Question

\[\int\frac{x^2 + x - 1}{\left( x + 1 \right)^2 \left( x + 2 \right)} dx\]

Answer 1

We have,

\[I = \int\frac{\left( x^2 + x - 1 \right) dx}{\left( x + 1 \right)^2 \left( x + 2 \right)}\]

\[\text{Let }\frac{x^2 + x - 1}{\left( x + 1 \right)^2 \left( x + 2 \right)} = \frac{A}{x + 1} + \frac{B}{\left( x + 1 \right)^2} + \frac{C}{x + 2}\]

\[ \Rightarrow \frac{x^2 + x - 1}{\left( x + 1 \right)^2 \left( x + 1 \right)} = \frac{A \left( x + 1 \right) \left( x + 2 \right) + B \left( x + 2 \right) + C \left( x + 1 \right)^2}{\left( x + 1 \right)^2 \left( x + 2 \right)}\]

\[ \Rightarrow x^2 + x - 1 = A \left( x^2 + 3x + 2 \right) + B \left( x + 2 \right) + C \left( x^2 + 2x + 1 \right)\]

\[\text{Equating coefficients of like terms}\]

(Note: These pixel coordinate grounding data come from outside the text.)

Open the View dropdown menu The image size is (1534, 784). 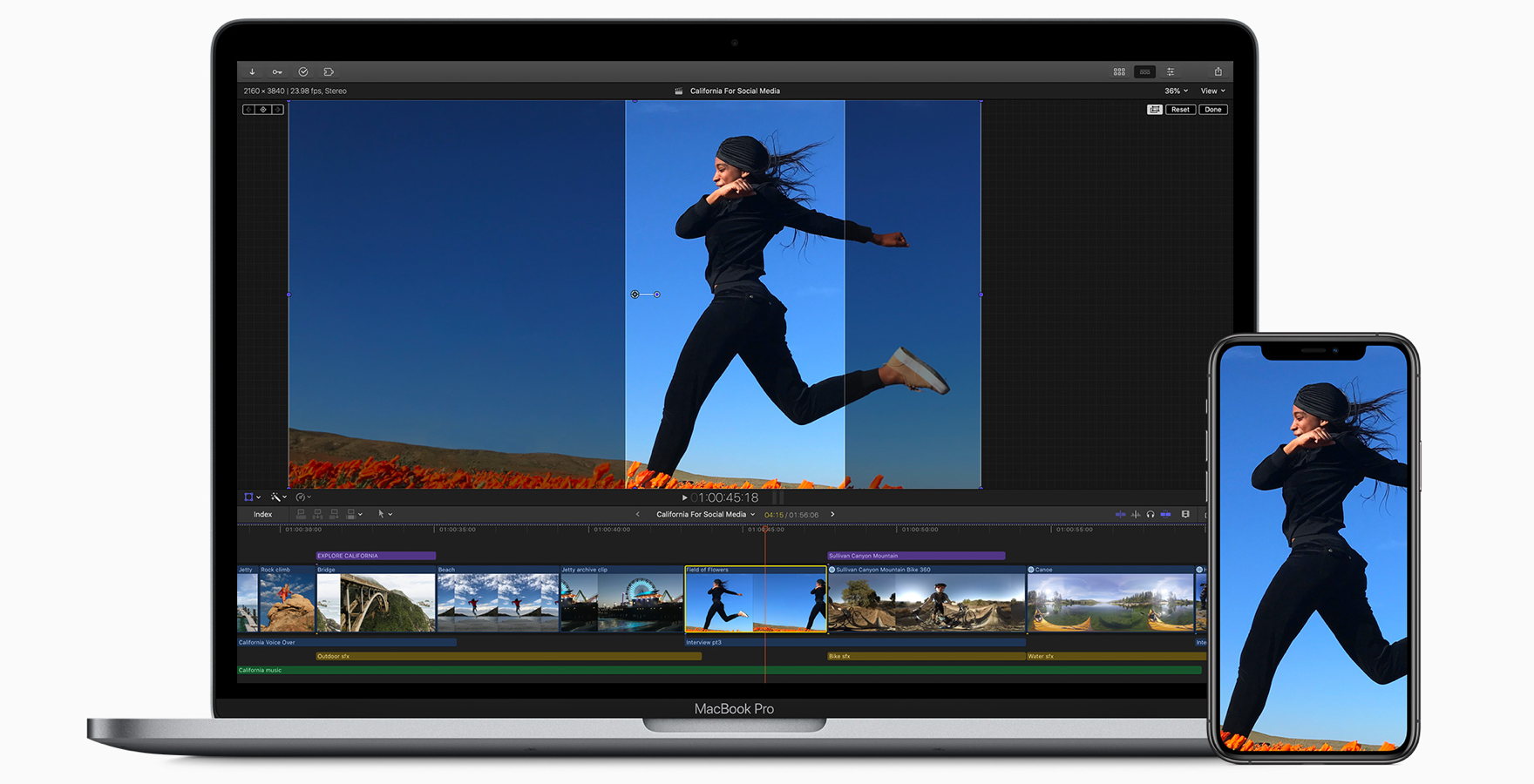point(1212,91)
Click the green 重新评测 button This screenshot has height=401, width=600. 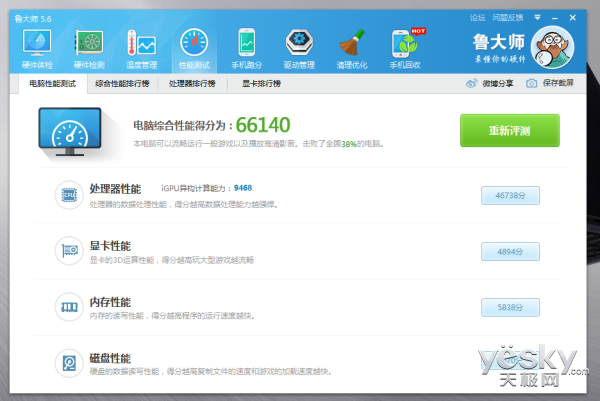point(509,130)
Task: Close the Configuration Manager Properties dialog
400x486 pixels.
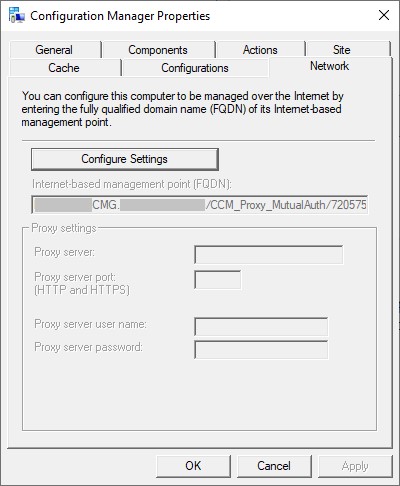Action: point(384,15)
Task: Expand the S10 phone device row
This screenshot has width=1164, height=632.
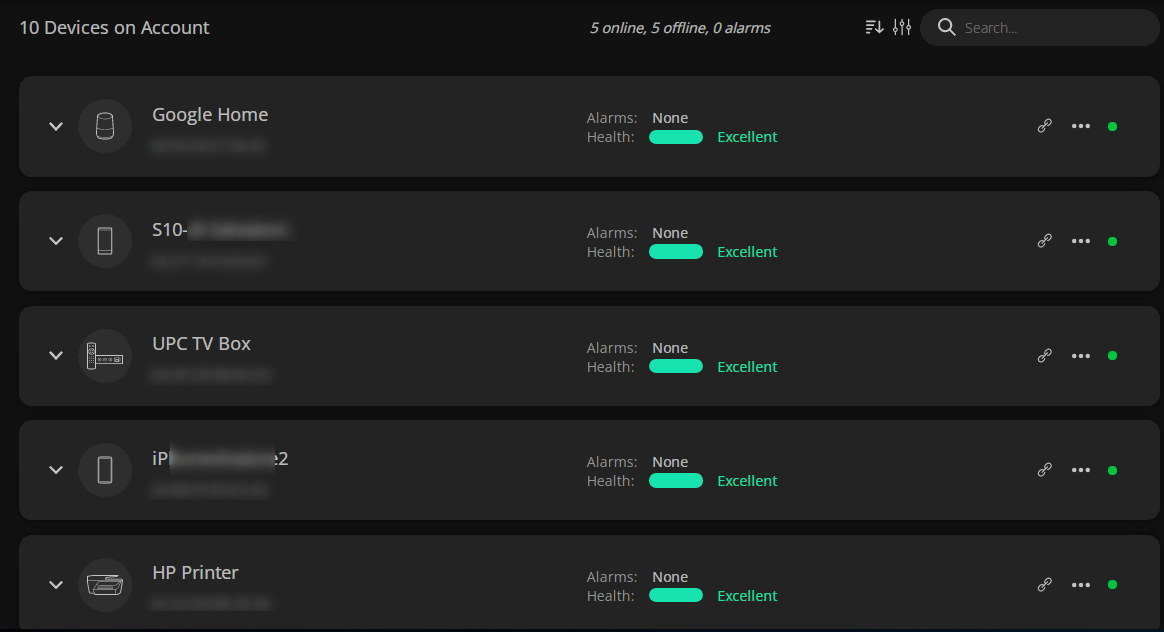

\[A + C = 1 .................(1)\]

\[3A + B + 2C = 1 ...................(2)\]

\[2A + 2B + C = - 1 .......................(3)\]

\[\text{Solving (1), (2) and (3), we get}\]

\[A = 0 \]

\[B = - 1\]

\[C = 1\]

\[ \therefore \frac{x^2 + x - 1}{\left( x + 1 \right)^2 \left( x + 2 \right)} = \frac{- 1}{\left( x + 1 \right)^2} + \frac{1}{x + 2}\]

\[ \Rightarrow I = \int\frac{- dx}{\left( x + 1 \right)^2} + \int\frac{dx}{x + 2}\]

\[ = - \int \left( x + 1 \right)^{- 2} dx + \int\frac{dx}{x + 2}\]

\[ = - \left[ \frac{\left( x + 1 \right)^{- 2 + 1}}{- 2 + 1} \right] + \log \left| x + 2 \right| + C\]

\[ = \frac{1}{\left( x + 1 \right)} + \log \left| x + 2 \right| + C\]